There are some days when I wish I could just press that hypothetical magic button and be thin.
Yes, it’s true. But before a mass of anti-fat bloggers leap on me with a triumphant “aha!”, the reason isn’t what you might think.
It’s not about admitting that I actually hate being fat. I’ve never not been fat, so I don’t really know if I’d like being thin any better, but I’m perfectly comfortable with my fatness in and of itself. There aren’t many things I want to do that I can’t do because of my size, and most of those things I can’t do not because it’s actually impossible to do it at my size but because the world doesn’t think people my size want to or should do it, like buying certain clothes and using a Wii Fit and going on rollercoasters and stuff (actually, I’m not that interested in going on rollercoasters anyway).
The reason isn’t because I think thin people are objectively and intrinsically more attractive, healthy, intelligent, classy or whatever than fat people (I don’t think they’re objectively and intrinsically less attractive etc. either – variety is both the spice of life and pretty inevitable!). The reason isn’t because I think desirable men find thin women more attractive than fat women. It isn’t because I’m jealous of the attention thin ladies get and I want some of that for myself. I get about as much attention from men as I want, to be honest, and men who think only thin women, or only women they personally find sexy, deserve their attention are not men I would want attention from even if I were thin.
The reason is that being fat in a world that hates fat people is exhausting, and sometimes it feels like it would be easier to just be thin and not have to think about it than it is to stop the world from hating fat people. You may be familiar with being hated or vilified because of some integral part of yourself that is either beyond your control or is very important to your identity (or both). It drains the life out of you. When you have to fight to remind yourself every day that you are not ugly, not disgusting, not worthless, not unloveable, and when the tiniest slip in your rigorous regimen of self-affirmations or a single unexpected slur from a friend can make you feel like a piece of shit for days, the idea of not having to deal with it any more is very seductive.
It’s one of the reasons why people keep dieting even when they’ve tried and failed to become thin a hundred times before. Being thin won’t make you happier or a better person and it won’t magically fix all your problems, but it will save you from being a direct target of fat hatred. The appeal could be that you’ll finally able to feel smug and superior to all those fatties who didn’t make it, or that nobody will make snide comments about how gross you are anymore, or that nobody will claim that your politics are all the product of ugly fat girl jealousy any more. Getting off the roundabout of self-loathing and being loathed is super appealing sometimes, and I don’t blame other fatties for choosing to escape it by trying to lose weight rather than the longer term project of trying to end fat oppression. Diets don’t work in the vast majority of cases, but I also don’t really expect my society to have stopped vilifying fat people in my lifetime either, so both tasks can feel equally futile. At least when you’re dieting you can get good fatty brownie points.

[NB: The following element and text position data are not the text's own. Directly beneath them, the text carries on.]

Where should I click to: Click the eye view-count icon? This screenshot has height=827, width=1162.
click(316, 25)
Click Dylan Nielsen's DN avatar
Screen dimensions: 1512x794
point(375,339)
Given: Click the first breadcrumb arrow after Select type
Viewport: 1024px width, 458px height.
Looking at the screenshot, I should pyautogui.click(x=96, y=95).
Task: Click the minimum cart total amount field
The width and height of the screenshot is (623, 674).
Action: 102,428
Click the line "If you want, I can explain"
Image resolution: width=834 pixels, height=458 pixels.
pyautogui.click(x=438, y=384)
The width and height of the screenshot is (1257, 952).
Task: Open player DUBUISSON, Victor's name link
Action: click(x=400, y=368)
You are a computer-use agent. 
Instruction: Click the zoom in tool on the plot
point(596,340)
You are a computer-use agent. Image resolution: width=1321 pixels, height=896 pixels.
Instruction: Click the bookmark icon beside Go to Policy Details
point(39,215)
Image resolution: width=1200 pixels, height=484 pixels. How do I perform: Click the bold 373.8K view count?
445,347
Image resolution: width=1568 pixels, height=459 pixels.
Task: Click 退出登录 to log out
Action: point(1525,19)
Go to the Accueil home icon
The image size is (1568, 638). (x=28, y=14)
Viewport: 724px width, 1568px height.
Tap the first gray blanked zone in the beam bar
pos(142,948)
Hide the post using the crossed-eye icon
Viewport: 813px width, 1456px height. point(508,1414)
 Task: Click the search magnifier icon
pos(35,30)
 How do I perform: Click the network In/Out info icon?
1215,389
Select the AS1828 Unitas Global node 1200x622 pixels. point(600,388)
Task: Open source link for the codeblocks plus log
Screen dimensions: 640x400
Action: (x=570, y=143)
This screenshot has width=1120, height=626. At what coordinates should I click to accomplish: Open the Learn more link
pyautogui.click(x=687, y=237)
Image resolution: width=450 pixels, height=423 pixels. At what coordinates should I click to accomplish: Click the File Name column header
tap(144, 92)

But there’s a problem with that plan. Body shaming is more complex than just “fat people get it and thin people don’t”. There isn’t a magic weight at which systemic fat hatred stops being damaging; when fat hatred is accepted and internalised, the fear of becoming fat can be crushing as well as the self-flagellation of being a fat-hating fat person, and can be just as likely to reduce your life to an endless, miserable surveillance of everything you eat and do. Becoming or being thin doesn’t protect a person from fat hatred and body shaming (have you ever noticed how some of the most vocal and vicious detractors of fat acceptance are people who used to be fat themselves?). It’s nice to think that just being thin would end the pain of fat stigma and shame, and it’s even the reasoning behind a lot of weight loss campaigns, but the truth is it won’t. The only thing that will end the pain of fat stigma and shame is making a world where we don’t stigmatise or shame fat people.
Being fat in a world that hates fat people is hard. But being thin in a world that hates fat people is hard too. So while the magic thin button is an occasionally tempting fantasy, it is just that – a fantasy. The less magical thin button of starving myself down to a size 10 isn’t going to erase the pain of fat stigma, and so it won’t actually solve the underlying problem that is the only reason I am ever unhappy about being fat; I don’t like being hated. The only way I can solve that problem is to continue doing what I am already doing: fighting fat hatred on whatever tiny level I can, being the humourless fat feminist who always ruins everyone’s fun by objecting to their jokes, being visible in my fat body and being relentlessly positive about who I am and what I look like. There are days when all I want to do is press the magic button and make it all go away, but just as there is no magic thin button there’s no magic anti-bigotry button either, so I pick myself up, dust myself off and start again.
So go ahead, detractors, hit me with whatever you’ve got. I’ll keep on fighting you. Because I’m pretty sure if I can survive being fat in a fat-hating world, I can survive pretty much anything.